Кого же мы победили?

Иногда возникало практически безвыходное положение. Человек вынужден был высказываться, но не знал, как «попасть в струю», то есть чего именно желали бы от него услышать Партия и Великий Вождь Советского Государства. Даже самые закаленные бойцы советского идеологического фронта нередко терпели фиаско. Как лучшее тому подтверждение мне запомнилась история, рассказанная в 60-е годы известным советским журналистом и писателем Борисом Полевым. Мы встретились с ним на берегу Женевского озера как участники одной из международных встреч, организованных Всемирным советом мира (он корреспондент, я синхронный переводчик). Полевой рассказал следующее.

Весной 1946 года Борис Полевой, тогда корреспондент «Правды» на Нюрнбергском процессе, вместе с группой советских журналистов и писателей, работавших, как и он, в Нюрнберге, вылетел на несколько дней в Москву для того, чтобы доложить нашему вождю о своих впечатлениях о процессе. Сталин принял приглашенных за накрытым столом, и началась «непринужденная беседа».

Особый интерес вождь проявлял к подсудимым. Поэтому каждый из журналистов давал им характеристику, стараясь продемонстрировать Отцу народов свою политическую зрелость и бдительность. Это старание выражалось в том, что выступавшие особо подчеркивали невежество и, более того, непроходимую глупость и тупоумие наших врагов. Сталин молча слушал, и его испещренное оспинами лицо, к ужасу рассказчиков, всё больше мрачнело. Так продолжалось до тех пор, пока стоявший за спиной Сталина его секретарь (кажется Поскребышев) не подал собеседникам Вождя знак замолчать.

Хозяин выдержал паузу и с хорошо знакомым всем грузинским акцентом обратился к собеседникам с риторическим вопросом: «Что же, вы считаете, что мы воевали с круглыми идиотами и победили дураков?» И, не дожидаясь ответа, сам ответил на свой вопрос: «Ошибаетесь! Наши враги были умными и знающими свое дело людьми. Вот их-то мы и победили!»

С этим немыслимо было спорить тогда и трудно не согласиться даже теперь. И всё же я наберусь смелости и попытаюсь возразить великому вождю, благо он мертв. Да и мне нынче нечего терять. За моей спиной не стоят страдальцы родственники. Вокруг меня не толпятся стукачи, которые, я всё же думаю, не перевелись на Руси, но скорее всего заняты другими объектами — зачем им пенсионерка?

Поэтому я без страха и сомнения пишу о том, что мне самой удалось увидеть, прочувствовать и передумать в Нюрнберге и на моей Родине в те теперь уже далекие годы.
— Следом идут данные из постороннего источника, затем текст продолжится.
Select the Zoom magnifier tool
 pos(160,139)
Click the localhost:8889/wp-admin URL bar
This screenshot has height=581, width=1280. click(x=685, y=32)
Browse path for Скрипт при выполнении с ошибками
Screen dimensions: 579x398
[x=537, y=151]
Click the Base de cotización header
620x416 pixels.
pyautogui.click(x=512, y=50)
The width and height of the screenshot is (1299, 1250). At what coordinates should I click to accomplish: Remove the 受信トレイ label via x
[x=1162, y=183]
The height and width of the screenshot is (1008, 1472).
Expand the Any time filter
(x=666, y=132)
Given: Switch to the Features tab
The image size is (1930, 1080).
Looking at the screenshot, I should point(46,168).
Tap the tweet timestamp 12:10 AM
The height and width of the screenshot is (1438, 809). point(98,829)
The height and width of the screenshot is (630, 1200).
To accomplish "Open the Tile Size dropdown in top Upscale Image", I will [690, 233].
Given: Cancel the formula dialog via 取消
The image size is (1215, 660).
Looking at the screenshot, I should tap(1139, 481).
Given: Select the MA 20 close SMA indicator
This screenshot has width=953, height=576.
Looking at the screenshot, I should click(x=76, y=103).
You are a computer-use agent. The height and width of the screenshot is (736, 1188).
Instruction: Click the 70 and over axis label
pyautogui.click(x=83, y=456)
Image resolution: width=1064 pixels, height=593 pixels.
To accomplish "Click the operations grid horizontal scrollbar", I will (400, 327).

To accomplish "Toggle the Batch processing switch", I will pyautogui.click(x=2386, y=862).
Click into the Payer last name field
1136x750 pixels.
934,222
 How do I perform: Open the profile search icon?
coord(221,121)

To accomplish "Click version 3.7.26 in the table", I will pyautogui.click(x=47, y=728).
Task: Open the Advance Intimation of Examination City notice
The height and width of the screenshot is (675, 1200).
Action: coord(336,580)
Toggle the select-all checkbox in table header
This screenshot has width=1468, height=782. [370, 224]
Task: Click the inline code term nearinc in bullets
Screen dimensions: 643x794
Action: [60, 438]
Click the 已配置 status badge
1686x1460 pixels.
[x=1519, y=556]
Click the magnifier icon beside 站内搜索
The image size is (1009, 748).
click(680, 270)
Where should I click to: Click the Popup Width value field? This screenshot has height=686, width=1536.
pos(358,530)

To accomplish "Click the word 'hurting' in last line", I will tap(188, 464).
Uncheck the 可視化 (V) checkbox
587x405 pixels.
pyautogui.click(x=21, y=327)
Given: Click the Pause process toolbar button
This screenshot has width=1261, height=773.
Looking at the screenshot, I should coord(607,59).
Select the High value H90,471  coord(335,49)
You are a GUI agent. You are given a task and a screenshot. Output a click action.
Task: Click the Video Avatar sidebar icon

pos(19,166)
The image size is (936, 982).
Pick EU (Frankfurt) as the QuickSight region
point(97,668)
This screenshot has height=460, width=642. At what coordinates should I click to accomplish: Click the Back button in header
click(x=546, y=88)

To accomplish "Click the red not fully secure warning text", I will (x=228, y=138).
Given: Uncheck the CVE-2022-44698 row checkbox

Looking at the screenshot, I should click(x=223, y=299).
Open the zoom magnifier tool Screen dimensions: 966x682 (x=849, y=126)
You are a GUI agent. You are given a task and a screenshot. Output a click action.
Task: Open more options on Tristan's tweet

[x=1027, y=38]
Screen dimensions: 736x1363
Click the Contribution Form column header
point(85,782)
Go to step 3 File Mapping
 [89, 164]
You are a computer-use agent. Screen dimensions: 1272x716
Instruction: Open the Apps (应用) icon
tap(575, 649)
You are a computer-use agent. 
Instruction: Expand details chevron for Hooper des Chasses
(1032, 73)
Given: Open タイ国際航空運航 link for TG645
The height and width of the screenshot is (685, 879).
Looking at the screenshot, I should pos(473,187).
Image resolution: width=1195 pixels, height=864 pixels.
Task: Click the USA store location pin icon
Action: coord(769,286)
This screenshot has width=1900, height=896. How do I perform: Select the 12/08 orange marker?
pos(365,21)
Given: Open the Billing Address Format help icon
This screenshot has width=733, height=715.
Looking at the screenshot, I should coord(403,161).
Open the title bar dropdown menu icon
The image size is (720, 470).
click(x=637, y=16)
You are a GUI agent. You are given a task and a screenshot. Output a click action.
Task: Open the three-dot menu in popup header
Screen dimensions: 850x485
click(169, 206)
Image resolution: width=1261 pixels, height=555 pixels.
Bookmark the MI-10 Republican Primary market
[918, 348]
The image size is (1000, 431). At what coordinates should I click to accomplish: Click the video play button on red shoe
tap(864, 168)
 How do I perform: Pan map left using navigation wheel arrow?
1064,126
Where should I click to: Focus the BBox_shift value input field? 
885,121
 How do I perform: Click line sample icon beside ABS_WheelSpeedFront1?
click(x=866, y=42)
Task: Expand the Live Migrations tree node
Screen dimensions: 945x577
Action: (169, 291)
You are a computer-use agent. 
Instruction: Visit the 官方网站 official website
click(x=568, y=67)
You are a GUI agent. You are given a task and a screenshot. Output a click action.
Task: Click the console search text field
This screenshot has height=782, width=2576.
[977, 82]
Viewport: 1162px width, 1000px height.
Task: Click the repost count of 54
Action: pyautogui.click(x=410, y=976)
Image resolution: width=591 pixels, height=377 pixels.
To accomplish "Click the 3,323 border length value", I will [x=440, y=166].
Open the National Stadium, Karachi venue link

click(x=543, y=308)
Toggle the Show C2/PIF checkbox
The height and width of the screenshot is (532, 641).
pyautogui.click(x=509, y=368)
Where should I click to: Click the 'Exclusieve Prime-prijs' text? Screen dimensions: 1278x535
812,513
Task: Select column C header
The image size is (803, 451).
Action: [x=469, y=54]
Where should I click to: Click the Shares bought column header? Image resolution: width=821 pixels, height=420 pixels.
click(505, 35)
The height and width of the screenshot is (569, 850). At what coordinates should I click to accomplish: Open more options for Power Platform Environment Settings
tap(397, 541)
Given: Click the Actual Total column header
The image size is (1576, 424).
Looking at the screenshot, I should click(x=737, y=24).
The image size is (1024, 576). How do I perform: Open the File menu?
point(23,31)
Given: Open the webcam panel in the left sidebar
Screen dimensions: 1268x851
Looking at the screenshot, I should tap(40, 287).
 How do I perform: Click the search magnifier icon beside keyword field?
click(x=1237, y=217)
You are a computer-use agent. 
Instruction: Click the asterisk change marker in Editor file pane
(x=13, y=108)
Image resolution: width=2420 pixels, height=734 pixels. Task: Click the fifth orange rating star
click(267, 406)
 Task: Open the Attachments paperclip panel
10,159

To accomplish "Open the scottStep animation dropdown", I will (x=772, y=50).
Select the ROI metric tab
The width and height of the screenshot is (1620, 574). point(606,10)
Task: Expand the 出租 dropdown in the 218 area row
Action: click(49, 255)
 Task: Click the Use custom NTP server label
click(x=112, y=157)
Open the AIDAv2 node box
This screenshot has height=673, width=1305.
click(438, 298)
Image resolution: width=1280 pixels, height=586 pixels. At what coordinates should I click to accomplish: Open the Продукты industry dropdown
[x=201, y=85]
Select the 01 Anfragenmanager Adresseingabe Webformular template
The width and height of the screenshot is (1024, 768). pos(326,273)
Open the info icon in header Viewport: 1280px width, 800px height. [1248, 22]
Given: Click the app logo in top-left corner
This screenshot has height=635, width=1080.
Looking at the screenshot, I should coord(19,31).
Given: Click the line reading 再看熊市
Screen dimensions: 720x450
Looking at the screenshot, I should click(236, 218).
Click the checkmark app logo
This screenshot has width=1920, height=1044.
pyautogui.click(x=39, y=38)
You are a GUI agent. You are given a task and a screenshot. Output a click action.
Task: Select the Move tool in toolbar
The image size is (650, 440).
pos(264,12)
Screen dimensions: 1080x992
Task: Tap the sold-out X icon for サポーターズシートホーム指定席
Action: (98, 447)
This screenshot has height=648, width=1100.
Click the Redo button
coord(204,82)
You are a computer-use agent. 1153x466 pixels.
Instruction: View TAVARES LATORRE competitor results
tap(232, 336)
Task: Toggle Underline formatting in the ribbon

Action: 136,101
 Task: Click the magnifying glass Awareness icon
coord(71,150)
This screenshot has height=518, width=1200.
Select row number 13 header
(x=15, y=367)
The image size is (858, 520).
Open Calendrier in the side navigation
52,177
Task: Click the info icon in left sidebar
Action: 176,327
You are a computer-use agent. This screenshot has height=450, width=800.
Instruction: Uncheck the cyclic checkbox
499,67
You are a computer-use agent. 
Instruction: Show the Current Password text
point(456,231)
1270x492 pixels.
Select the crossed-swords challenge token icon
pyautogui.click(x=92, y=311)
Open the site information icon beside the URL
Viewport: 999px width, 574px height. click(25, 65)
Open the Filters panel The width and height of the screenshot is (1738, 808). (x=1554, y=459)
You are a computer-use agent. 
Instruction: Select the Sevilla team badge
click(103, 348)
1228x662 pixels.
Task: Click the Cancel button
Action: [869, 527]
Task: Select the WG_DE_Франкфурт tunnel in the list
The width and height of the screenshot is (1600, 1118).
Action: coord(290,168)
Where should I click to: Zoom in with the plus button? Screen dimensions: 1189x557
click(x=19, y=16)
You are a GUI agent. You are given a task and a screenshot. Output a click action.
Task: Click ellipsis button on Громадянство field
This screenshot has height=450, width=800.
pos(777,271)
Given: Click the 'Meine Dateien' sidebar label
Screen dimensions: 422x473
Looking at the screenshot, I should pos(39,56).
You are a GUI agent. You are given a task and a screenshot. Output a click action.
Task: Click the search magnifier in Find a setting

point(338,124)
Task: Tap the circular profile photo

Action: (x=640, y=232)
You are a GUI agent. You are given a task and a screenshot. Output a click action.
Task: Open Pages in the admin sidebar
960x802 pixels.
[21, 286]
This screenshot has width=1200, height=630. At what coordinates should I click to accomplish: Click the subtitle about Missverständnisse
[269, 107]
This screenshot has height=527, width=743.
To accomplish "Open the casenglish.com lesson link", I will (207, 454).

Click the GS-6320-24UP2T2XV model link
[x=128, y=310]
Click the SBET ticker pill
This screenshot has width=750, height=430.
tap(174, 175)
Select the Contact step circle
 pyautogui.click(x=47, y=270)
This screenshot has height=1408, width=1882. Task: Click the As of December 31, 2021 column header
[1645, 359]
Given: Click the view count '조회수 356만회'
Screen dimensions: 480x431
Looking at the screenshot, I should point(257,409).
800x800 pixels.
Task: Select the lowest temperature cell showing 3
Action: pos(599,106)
Прежде страх замыкал мои уста и останавливал перо. И я, может быть и с опозданием, но пишу, надеясь, что мои наблюдения и переживания представят некоторый интерес для современного читателя.

Геринг на перекрестном допросе

Итак Геринг покинул закрепленное за ним в зале суда первое место в первом ряду главных нацистских преступников и сидит теперь один в центре зала за невысокой свидетельской трибуной с двумя американскими охранниками за спиной. Здесь Геринг в течение 10 (!!!) дней будет отвечать на вопросы своего адвоката, а затем американского, английского, советского и французского обвинителей. Он приложит все силы, чтобы откреститься от совершенных им злодеяний, от участия в актах агрессии, геноцида и террора. Одновременно Геринг попытается отстоять «историческое место» нацизма, показать миру свою верность его идеям и дискредитировать Нюрнбергский процесс. И это отличало «второго человека» третьей империи от других подсудимых, которые, как правило, таких попыток не предпринимали.

Но поставить задачи еще не значит их выполнить. Этого подсудимый № 1 сделать не смог. И не только потому, что злодеяния нацизма и лично Геринга были слишком тяжкими, а представленные обвинителями доказательства — вескими и неоспоримыми. Спору нет: эти два решающих фактора лишали Геринга возможности одержать в ходе допросов победу. Но ничто не мешало ему в словесном поединке, да еще при поддержке опытного адвоката, продемонстрировать не только волю и выдержку, но и свои интеллект и знания, о которых столь веско сказал наш советский вождь в беседе с журналистами.